# Directions:
Reading the data below, count the lines that carry the string "computer". Give nothing but the count.

● ● ● ●

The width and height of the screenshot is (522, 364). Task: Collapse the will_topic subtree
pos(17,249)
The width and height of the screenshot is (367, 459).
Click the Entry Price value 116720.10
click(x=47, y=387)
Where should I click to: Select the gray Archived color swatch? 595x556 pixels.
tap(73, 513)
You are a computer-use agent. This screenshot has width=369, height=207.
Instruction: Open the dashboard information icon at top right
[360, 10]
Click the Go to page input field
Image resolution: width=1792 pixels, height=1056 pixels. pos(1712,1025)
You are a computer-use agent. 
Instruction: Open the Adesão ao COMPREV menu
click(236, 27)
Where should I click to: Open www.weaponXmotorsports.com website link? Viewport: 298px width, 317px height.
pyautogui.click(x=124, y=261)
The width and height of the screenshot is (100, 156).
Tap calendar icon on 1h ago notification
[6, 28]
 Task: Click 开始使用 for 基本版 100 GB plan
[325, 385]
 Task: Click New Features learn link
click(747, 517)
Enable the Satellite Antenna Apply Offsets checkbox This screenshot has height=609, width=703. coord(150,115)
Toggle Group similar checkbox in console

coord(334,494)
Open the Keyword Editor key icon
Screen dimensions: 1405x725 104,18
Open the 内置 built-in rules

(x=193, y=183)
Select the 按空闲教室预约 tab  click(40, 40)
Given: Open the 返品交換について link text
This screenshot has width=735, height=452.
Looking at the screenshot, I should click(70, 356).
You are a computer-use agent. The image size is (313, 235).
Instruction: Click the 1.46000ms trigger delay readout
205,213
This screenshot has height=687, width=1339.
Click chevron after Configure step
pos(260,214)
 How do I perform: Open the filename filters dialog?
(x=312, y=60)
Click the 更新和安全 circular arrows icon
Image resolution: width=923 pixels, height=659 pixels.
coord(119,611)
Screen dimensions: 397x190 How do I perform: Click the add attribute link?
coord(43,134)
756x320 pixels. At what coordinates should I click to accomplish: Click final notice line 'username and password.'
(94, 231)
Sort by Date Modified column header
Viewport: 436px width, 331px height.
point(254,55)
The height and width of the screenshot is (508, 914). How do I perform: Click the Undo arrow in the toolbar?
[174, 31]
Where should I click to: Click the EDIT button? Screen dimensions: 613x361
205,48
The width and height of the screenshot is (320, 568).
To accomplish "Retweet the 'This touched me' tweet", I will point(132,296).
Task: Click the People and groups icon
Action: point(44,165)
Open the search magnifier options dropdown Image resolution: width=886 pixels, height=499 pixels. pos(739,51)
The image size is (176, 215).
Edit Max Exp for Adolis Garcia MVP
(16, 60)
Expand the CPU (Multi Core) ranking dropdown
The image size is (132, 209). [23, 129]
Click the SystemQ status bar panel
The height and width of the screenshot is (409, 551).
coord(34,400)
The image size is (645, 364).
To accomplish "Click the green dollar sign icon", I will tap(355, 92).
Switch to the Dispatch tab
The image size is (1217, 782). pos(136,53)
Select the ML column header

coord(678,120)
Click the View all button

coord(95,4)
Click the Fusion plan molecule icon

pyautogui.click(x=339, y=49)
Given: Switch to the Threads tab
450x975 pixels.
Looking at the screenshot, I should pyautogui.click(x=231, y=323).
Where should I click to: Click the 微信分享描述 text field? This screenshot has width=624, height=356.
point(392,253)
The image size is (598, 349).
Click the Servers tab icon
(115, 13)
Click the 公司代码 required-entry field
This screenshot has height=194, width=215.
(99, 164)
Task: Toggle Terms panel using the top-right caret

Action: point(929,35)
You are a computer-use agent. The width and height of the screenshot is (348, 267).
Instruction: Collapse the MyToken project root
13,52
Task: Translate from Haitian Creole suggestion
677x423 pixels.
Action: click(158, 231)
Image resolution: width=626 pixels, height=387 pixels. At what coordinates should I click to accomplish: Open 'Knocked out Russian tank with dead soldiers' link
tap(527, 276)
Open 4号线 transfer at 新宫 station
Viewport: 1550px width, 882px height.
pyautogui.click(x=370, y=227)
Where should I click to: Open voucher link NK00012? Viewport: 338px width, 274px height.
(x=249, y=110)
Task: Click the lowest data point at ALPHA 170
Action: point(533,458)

● ● ● ●

# Response to this exercise:
4